Published On Published By Swarn
India woke up to a fraud of eleven thousand and five hundred crore rupees. What a big number, with seven zeros at the end. That too, from a bank, which was government owned, a public sector bank.
If we understand this whole fiasco in simple terms:
There was an employee in a bank, Mr X. He was at a managerial position, which had a lot of authoritative magnitude attached to its position. Plus, he was very close to the heads of the organization, which trusted this employee with their secret passwords; which generated the Letter of Undertakings.
Now, these LoUs are very powerful documents. This is given only after strict invigilation and audits.
The trust was breached. Unauthorised LoUs were rolled out and this small action led to a fraud of thousands of crores of rupees and an irreversible loss of goodwill.
Time to question the public sector organizations – are we doing stringent background verification – during recruitment and during appraisals? Do you know your own employees?
I guess not!
In September 2005, the central bank had cited cases of technological mishaps, which resulted in losses of money and damaged the lenders’ reputation. The knock of possible fraud was there and the importance was following the ‘Know your Employees (KYE)’ norms was realised, but it was quite short lived.

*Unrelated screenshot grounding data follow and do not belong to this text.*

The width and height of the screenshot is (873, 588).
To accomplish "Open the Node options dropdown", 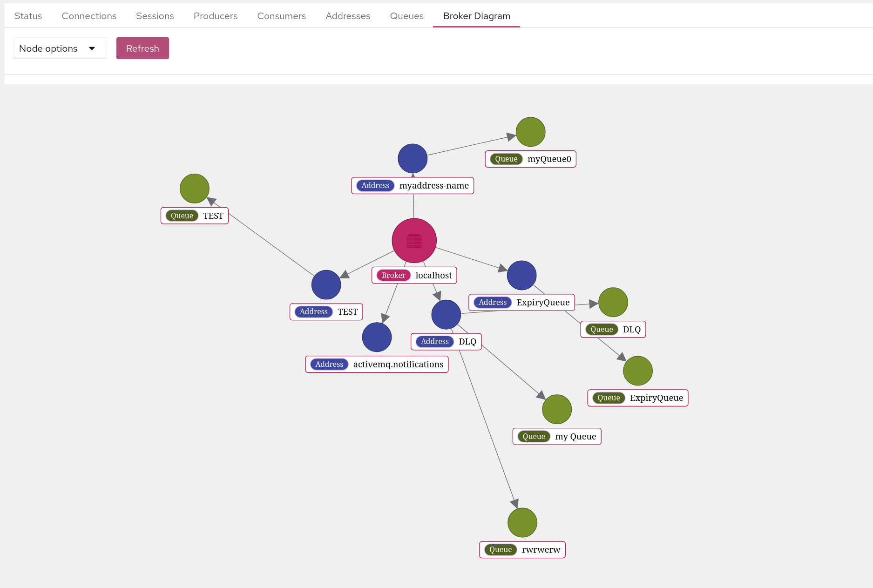I will click(x=60, y=48).
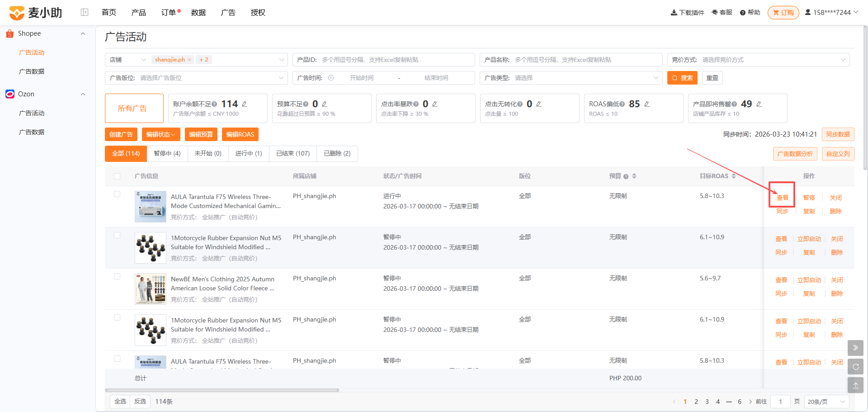Screen dimensions: 868x412
Task: Open the 广告版位 dropdown
Action: click(x=196, y=78)
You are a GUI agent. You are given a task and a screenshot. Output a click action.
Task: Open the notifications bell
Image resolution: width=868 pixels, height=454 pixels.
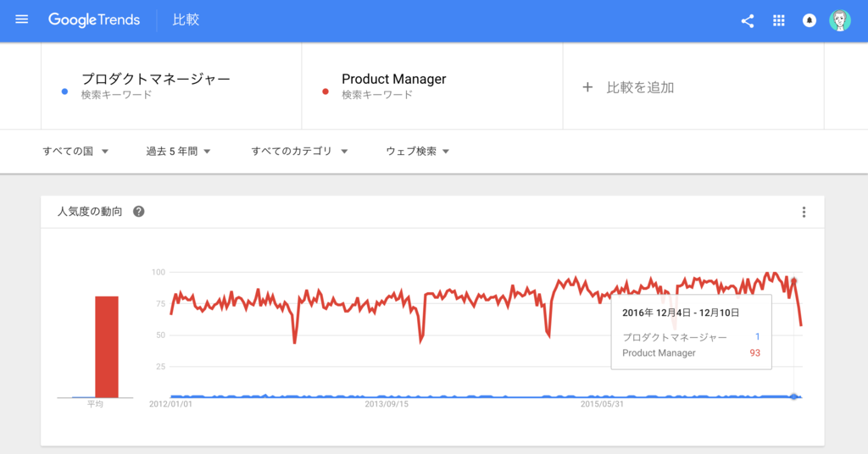point(810,20)
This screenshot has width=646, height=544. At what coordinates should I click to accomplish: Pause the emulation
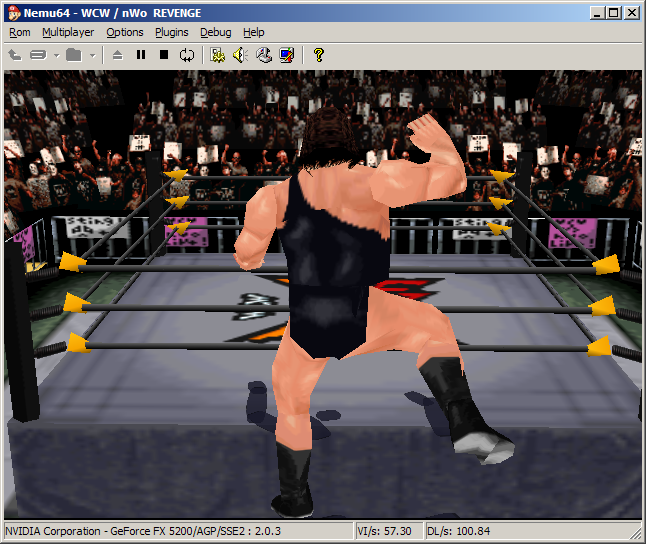coord(140,55)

A know your employees process does a background check during recruitment and after it as well. If only we follow the same in a very strict manner, we can avail the advantages of it and will curb the financial and the goodwill loss.
Here is one question in my mind –
Why can’t we do financial background verification for all the top position holders or those who sit at key authoritative positions?
We can find the following answers:
• Tax paid
• Negative accounts paid
• Active accounts including open loans
• Accounts paid according to terms
• Inquiries made by 3rd parties
The employees should always be made aware that such verifications do take place once in a while. The organization will be aware of the financial state of the employee and if there is anything suspicious then it must be looked into on an immediate note.
If such background verification was done for our Mr X, within the time, we would have got the culprit and financial and goodwill loss would have been a little less damaging.
Public sector banks employ a huge number. Of course, having financial background verification for all is not feasible, but for the top level, it can be done and it may save a lot of financial and brand image loss for the organizations. What’s do you say?